中文摘要 近幾年來,惡性腫瘤成為台灣地區十大死因之首,而且致死百分比逐年增加,而口腔癌在十大癌症死亡率排名第七位。口腔癌為包括唇、口、舌底、頰等區域之癌症,90%的口腔惡性腫瘤是鱗狀細胞癌,且為男性癌症死亡率之第五位。造成口腔鱗狀細胞癌之生成因素包括抽煙、嚼食檳榔及飲酒等。由我們實驗室之前的研究得知在口腔鱗狀細胞癌組織中,IGFBP-5的表現量明顯低於正常組織,甚至測不到;且當誘發正常口腔角質細胞(NHOK)及口腔鱗狀上皮癌細胞株(SCC25)走向分化的過程中也發現到,IGFBP-5蛋白質有增加的情形。因此本研究欲延續上述所觀察到的現象,進一步探討導致口腔癌的危險因子,如菸草中的致癌成分B(a)P或老檳榔萃取物對於正常口腔角質細胞中IGFBP-5基因之調控如何。本研究發現,B(a)P及老檳榔萃取物對於正常口腔角質細胞中IGFBP-5基因之表現均有抑制之效果,且此抑制效果不但發生於基因轉錄階段,甚至還持續到轉譯階段;類似的結果也在SCC25細胞中觀察到。上述的情形同時伴隨著involucrin表現減少的情形,這樣的結果似乎代表了抽煙或是嚼食檳榔具有抑制口腔角質細胞IGFBP-5基因之表現及分化之能力。將IGFBP-5表現質體送入原本不表現此基因的OECM1細胞中時,雖然測得RNA、蛋白質表現。經由流式細胞儀觀察發現,含有IGFBP-5表現質體的細胞之細胞週期間並未有顯著的差異。此外,由於有文獻探討綠茶中之萃取物(EGCG)具有促進NHOK細胞中Involucrin基因表現之能力,進而促使NHOK細胞分化,因此我們欲觀察在此過程中IGFBP-5是否也受到調控。結果發現,IGFBP-5蛋白質表現量隨著EGCG濃度上升而提高。
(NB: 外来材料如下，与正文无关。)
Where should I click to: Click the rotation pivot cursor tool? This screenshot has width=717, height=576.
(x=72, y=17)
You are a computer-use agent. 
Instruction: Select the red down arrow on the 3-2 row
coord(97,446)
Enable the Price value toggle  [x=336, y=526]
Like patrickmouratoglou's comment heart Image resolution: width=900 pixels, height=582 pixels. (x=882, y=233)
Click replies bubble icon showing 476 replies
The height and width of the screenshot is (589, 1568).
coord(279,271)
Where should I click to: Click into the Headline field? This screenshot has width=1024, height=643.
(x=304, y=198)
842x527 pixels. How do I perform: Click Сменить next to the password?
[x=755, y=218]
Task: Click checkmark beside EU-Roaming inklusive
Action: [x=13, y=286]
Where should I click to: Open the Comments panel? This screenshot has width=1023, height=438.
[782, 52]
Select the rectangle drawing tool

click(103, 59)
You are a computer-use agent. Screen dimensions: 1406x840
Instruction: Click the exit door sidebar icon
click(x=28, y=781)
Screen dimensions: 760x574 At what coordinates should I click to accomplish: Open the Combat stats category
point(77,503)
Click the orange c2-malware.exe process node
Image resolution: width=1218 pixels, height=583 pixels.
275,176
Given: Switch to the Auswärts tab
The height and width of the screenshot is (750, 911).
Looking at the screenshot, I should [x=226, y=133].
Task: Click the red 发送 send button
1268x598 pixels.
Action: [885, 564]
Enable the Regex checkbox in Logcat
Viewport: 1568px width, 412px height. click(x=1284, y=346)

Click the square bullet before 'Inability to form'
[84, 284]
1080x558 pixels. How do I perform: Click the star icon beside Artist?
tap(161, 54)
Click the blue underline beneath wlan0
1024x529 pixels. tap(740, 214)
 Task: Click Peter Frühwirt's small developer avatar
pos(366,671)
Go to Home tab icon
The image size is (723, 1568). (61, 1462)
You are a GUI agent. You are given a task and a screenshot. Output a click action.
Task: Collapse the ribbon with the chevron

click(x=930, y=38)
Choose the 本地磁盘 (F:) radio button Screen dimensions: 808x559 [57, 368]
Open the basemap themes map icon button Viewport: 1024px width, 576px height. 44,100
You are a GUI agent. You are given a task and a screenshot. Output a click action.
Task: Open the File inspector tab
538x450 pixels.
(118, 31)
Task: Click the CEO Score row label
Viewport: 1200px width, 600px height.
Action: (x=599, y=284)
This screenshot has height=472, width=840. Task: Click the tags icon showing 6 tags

綜觀上述的結果,NHOK細胞中IGFBP-5基因之表現同時會受到煙草或檳榔中致癌物以及綠茶成分完全相反之調控,同時還觀察到involucrin蛋白質之變化,或許暗示著:藉由調控NHOK細胞中IGFBP-5基因之表現可能在口腔鱗狀細胞癌之癌化機轉中扮演關鍵的角色。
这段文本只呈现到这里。